» **SET TASK 1**
Answer these questions from the food systems text.
(a) In what year did Ruth learn about Farmer Managed Natural Regeneration?
(b) At which event will World Vision be advocating for its calls?
(c) In what kinds of jobs should training be offered to youth?
» **SET TASK 2**
Reproduce the part of the food systems text from "Making key calls" up to and including "address dietary gaps.", word for word.

───── READING TEXT

This is why leaders of all kinds need to double down and do whatever it takes to ensure every single child gets enough nutritious food. These leaders must also include children and youth, and I am proud to be joined in Italy’s capital by one of World Vision’s youth environmental champions, Ruth Jerotich. She will be speaking about the importance of nature-based solutions to building more resilient and sustainable food systems and how they can provide one answer to mitigating the climate crisis.

Hearing young people

In 2018 when Ruth was a member of a World Vision environmental club she learned about Farmer Managed Natural Regeneration (FMNR), where farmers selectively prune existing trees and encourage the regrowth of some trees and shrubs that have been cut or burnt. She then formed a grassroots youth movement to create community awareness of FMNR as a climate change adaption, mitigation and land restoration technique in her home country of Kenya.

Ruth’s leadership and success mobilizing young people at home is an example of how World Vision works to equip children to raise their voices and those of their peers so that service providers and adult leaders understand what the most vulnerable people want and need to flourish.

Making key calls

At the UN Food System Summit Stocktaking event, World Vision will be advocating for:

  1. Investment in evidence-based, nutrition-specific and nutrition-sensitive action that improves nutrition for children. Examples of these include: breastfeeding, infant and young child feeding, wasting and anaemia prevention, as well as social protection initiatives such as school meals programmes, child benefits, and the adoption of “superfoods” that address dietary gaps.
  2. Governments to encourage children to promote food system transformation in the long term, through engaging them in age-appropriate school-based curriculums and community-based learning opportunities. These could include highlighting healthy diets and nutritious foods, encouraging sustainable agricultural practices and providing integrated school meals programmes that ensure healthy, culturally appropriate and nutritious foods, sourced as locally as possible.
  3. Governments and schools to encourage and support youth to view engagement and employment across the food system as a rewarding and remunerative career path, through offering training in climate-smart and green jobs.

──────────
───── COLLECTED MATERIAL

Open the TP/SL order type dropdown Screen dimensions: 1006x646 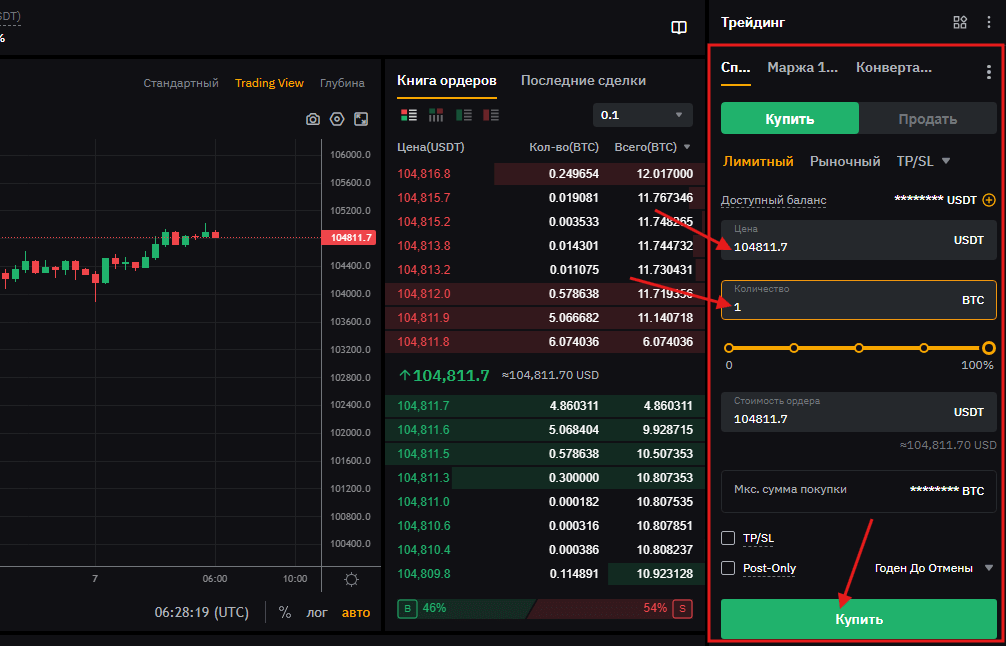coord(922,161)
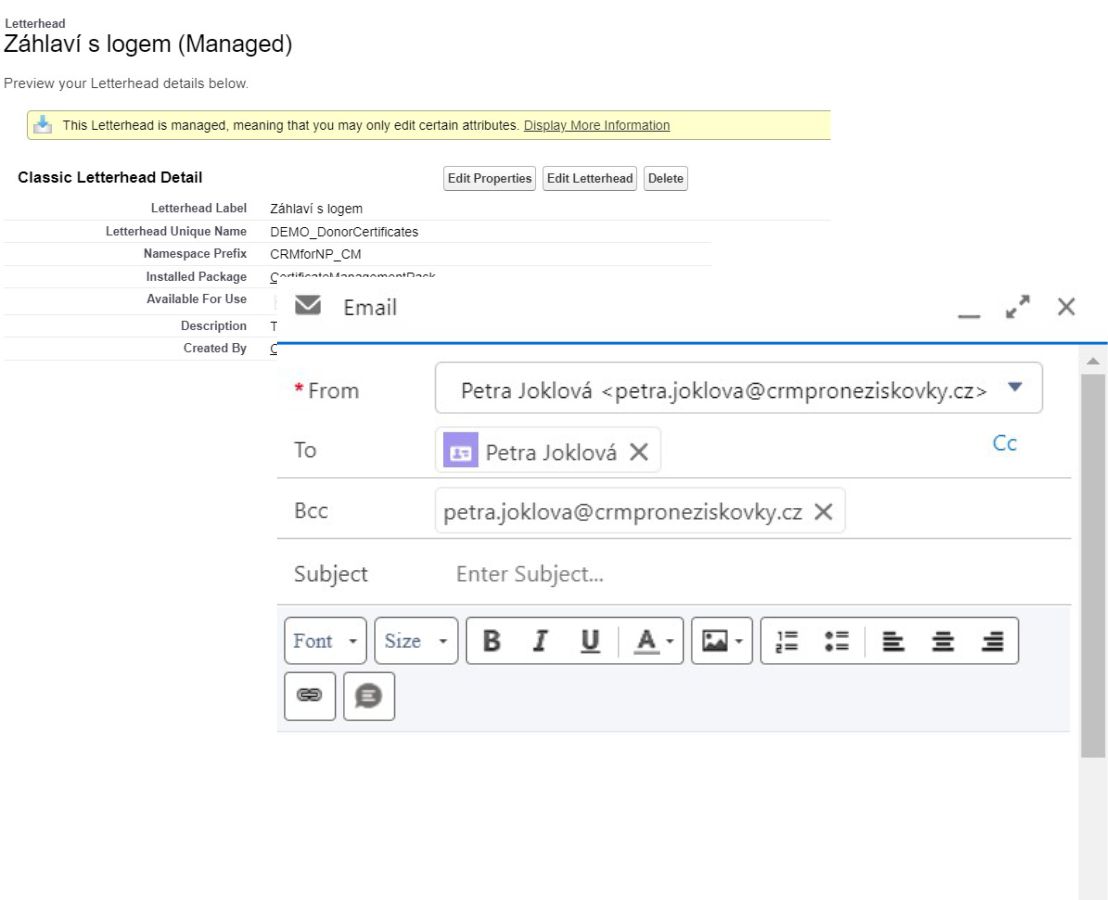Insert a numbered list

pyautogui.click(x=786, y=641)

──────────

» **TASK SOLUTION 1**
(a) 2018
(b) The UN Food System Summit Stocktaking event
(c) Climate-smart and green jobs

» **TASK SOLUTION 2**
Making key calls

At the UN Food System Summit Stocktaking event, World Vision will be advocating for:

  1. Investment in evidence-based, nutrition-specific and nutrition-sensitive action that improves nutrition for children. Examples of these include: breastfeeding, infant and young child feeding, wasting and anaemia prevention, as well as social protection initiatives such as school meals programmes, child benefits, and the adoption of “superfoods” that address dietary gaps.